Там, в камере первоходок, у него и дружбан был — Глеб. Которого он позже развел удачно на пять тысяч зеленых. Палец о палец не ударив.
Юрику до первой ходки здорово повезло. Жениться по малолетке ему подфартило. Нет, не на красавице какой, а на дочке судьи Репки-на. Юрок с ней в трамвае познакомился от скуки. А когда узнал, что она дочка этого судьи, то сразу и жениться захотелось. Ему думалось, что родственный представитель правосудия его время от времени от всяких уголовных дел отмазывать будет.

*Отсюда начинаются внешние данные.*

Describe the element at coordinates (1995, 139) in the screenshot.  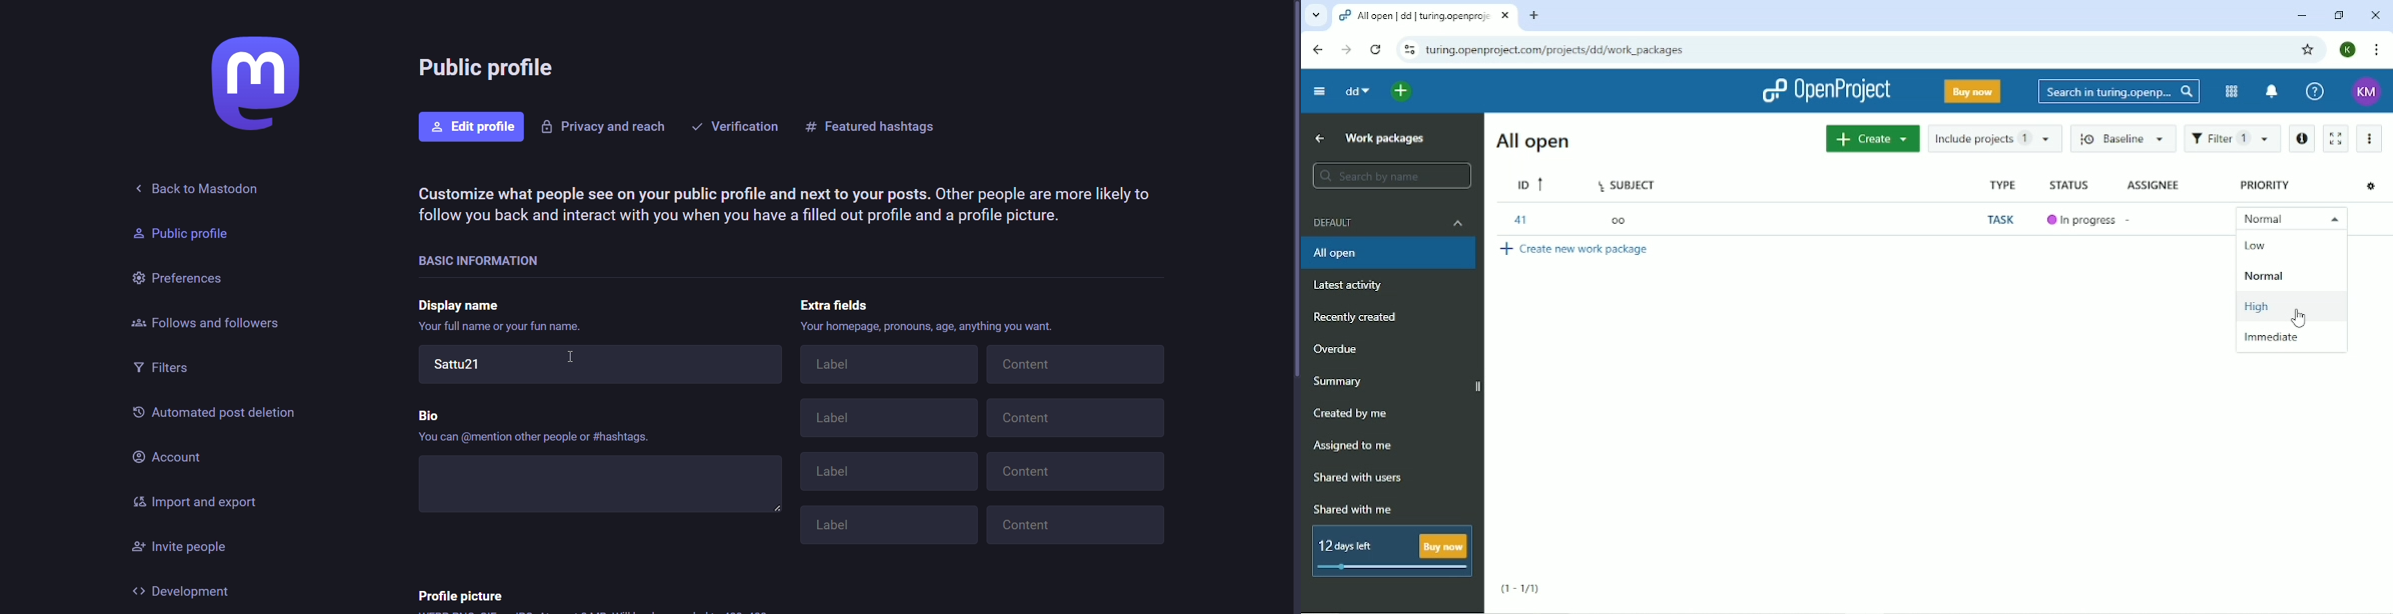
I see `Include projects 1` at that location.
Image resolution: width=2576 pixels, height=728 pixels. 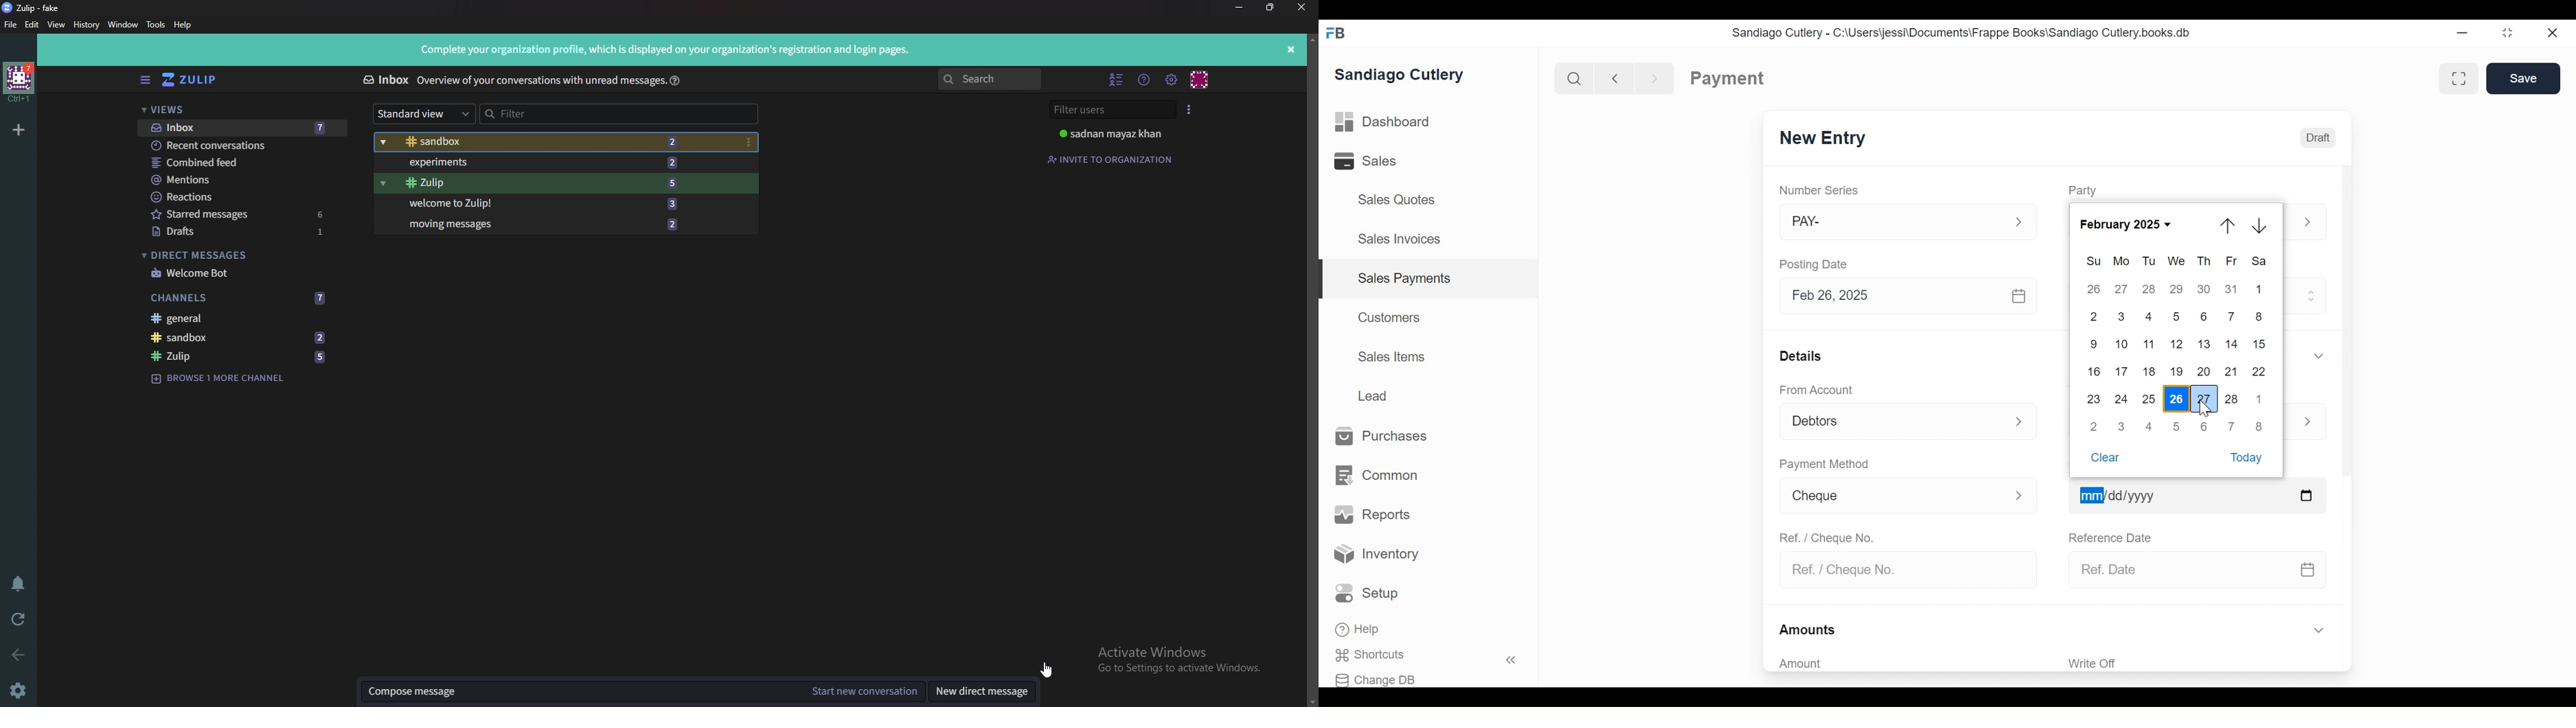 What do you see at coordinates (2022, 421) in the screenshot?
I see `Expand` at bounding box center [2022, 421].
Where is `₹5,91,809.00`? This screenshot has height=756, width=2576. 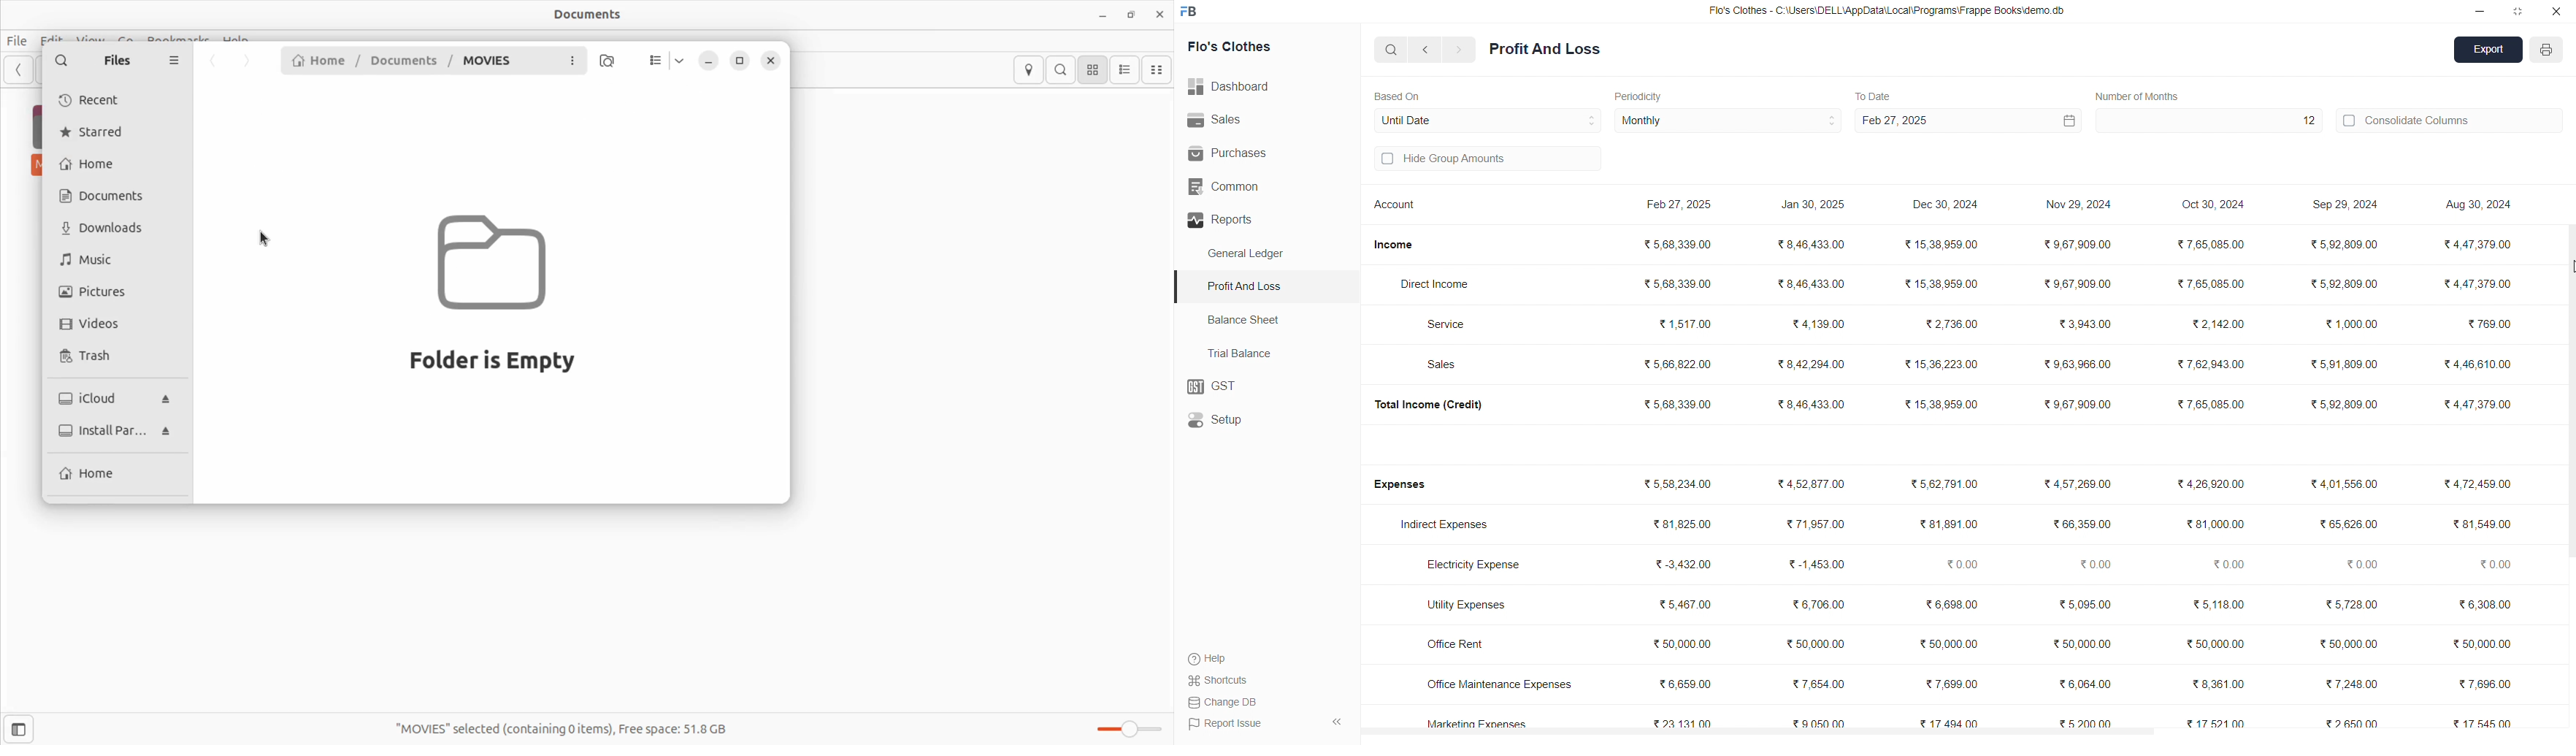 ₹5,91,809.00 is located at coordinates (2339, 364).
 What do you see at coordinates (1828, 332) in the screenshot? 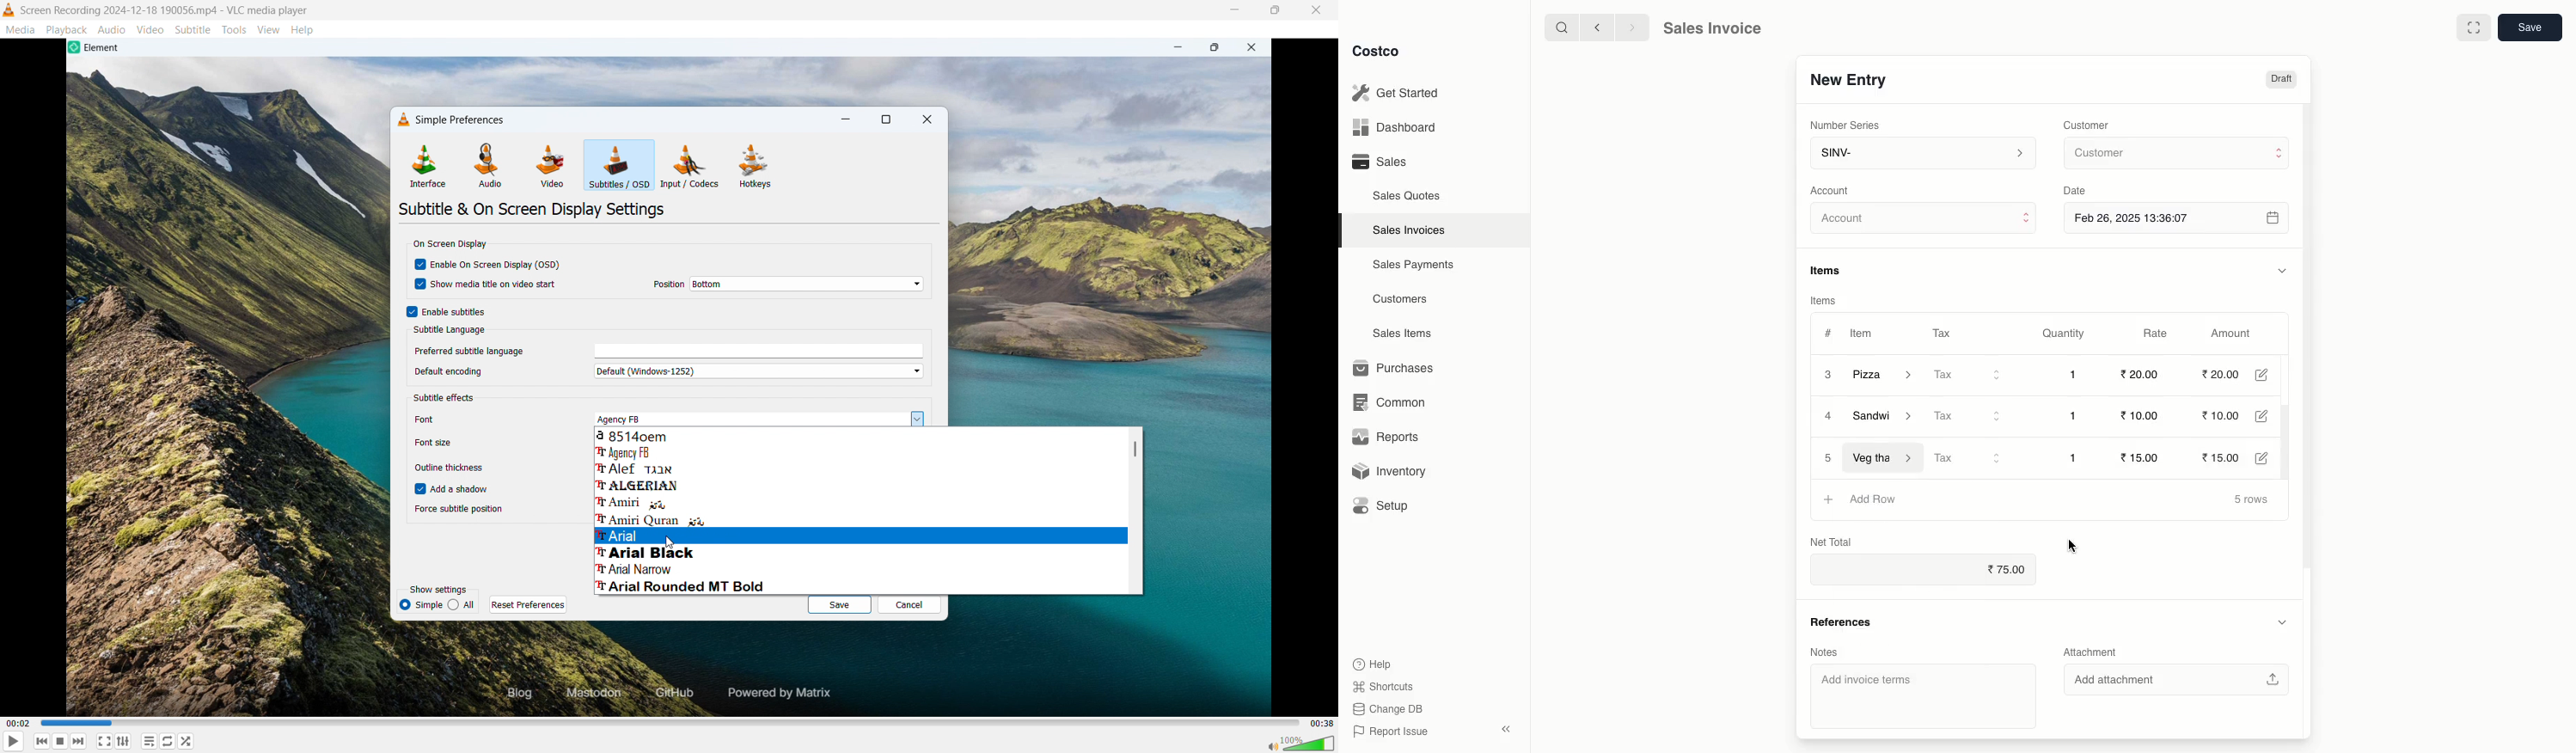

Здесь Юрик, конечно, просчитался. Репкин и так не особенно был в восторге от выбора единственной дочери, когда наш герой впервые на нарах обосновался. Ну а теперь и тем паче.
Судья просто сказал ей:
— Забудь и найди кого другого. Слесаря какого-нибудь или первого встречного. Моя карьера ближе к телу. Мне пенсию достойно встречать надо. Не дай Господь, чтоб в коллегии кто узнал, что зятек мой — рецидивист. Забудь!
И еще много разных слов сказал своей дочурке Репкин, которые не переводятся ни на какой язык, разве что на матерный.
Наташка, дочка, перечить своему властному папочке не решилась, тем более что ничего существенного от ситуации не теряла. Квартирка двухкомнатная, купленная на наворованные мужем деньги, и так за мамочкой числилась, мебелишка и посуда в ней конфискату не подвергались. Вся жизнь впереди. Сказка!